◆ **ACTIVITY**:
Using the data beneath this instruction, retype only the lines from the one that contains "LED Pool Lights (157, 81)" down to the one that contains "stand behind (428, 483)", both included, exactly as they appear.

◆ **PROVIDED DATA**:

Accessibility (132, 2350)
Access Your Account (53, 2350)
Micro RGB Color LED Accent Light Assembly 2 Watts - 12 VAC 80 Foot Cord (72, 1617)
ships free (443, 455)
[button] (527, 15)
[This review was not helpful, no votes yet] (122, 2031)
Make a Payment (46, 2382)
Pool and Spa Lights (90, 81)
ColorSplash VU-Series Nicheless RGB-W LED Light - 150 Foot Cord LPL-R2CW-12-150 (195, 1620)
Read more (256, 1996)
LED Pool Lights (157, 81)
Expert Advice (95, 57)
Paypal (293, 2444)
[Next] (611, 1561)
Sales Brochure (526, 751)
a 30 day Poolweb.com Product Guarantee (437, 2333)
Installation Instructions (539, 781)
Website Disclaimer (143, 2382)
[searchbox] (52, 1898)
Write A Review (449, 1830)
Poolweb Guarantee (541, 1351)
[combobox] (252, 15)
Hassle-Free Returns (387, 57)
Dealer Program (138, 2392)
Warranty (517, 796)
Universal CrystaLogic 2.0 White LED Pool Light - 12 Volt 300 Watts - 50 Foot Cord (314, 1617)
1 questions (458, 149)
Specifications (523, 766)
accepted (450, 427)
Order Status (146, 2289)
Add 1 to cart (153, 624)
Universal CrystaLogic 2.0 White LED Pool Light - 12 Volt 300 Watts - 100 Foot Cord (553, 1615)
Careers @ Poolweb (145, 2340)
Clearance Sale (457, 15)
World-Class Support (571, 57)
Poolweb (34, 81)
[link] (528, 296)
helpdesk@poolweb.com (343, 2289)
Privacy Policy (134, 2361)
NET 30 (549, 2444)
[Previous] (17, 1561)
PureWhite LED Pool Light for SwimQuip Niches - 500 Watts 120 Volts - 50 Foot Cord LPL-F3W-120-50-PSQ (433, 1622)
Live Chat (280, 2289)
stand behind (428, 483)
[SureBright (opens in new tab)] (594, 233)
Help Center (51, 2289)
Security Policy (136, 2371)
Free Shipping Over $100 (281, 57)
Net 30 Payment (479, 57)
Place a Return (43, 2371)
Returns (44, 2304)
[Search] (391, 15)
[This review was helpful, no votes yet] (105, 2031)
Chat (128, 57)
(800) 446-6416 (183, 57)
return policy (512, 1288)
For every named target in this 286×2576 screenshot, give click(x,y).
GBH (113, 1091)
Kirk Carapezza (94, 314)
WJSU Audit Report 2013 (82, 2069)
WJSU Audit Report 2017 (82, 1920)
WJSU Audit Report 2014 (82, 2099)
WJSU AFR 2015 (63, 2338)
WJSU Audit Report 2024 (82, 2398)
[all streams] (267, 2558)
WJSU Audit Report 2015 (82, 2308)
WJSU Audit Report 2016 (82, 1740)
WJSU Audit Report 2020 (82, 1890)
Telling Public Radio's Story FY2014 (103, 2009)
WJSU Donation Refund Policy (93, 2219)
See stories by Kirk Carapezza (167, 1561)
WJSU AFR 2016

◆ **RESPONSE TO THE EXERCISE**:
LED Pool Lights (157, 81)
Expert Advice (95, 57)
Paypal (293, 2444)
[Next] (611, 1561)
Sales Brochure (526, 751)
a 30 day Poolweb.com Product Guarantee (437, 2333)
Installation Instructions (539, 781)
Website Disclaimer (143, 2382)
[searchbox] (52, 1898)
Write A Review (449, 1830)
Poolweb Guarantee (541, 1351)
[combobox] (252, 15)
Hassle-Free Returns (387, 57)
Dealer Program (138, 2392)
Warranty (517, 796)
Universal CrystaLogic 2.0 White LED Pool Light - 12 Volt 300 Watts - 50 Foot Cord (314, 1617)
1 questions (458, 149)
Specifications (523, 766)
accepted (450, 427)
Order Status (146, 2289)
Add 1 to cart (153, 624)
Universal CrystaLogic 2.0 White LED Pool Light - 12 Volt 300 Watts - 100 Foot Cord (553, 1615)
Careers @ Poolweb (145, 2340)
Clearance Sale (457, 15)
World-Class Support (571, 57)
Poolweb (34, 81)
[link] (528, 296)
helpdesk@poolweb.com (343, 2289)
Privacy Policy (134, 2361)
NET 30 (549, 2444)
[Previous] (17, 1561)
PureWhite LED Pool Light for SwimQuip Niches - 500 Watts 120 Volts - 50 Foot Cord LPL-F3W-120-50-PSQ (433, 1622)
Live Chat (280, 2289)
stand behind (428, 483)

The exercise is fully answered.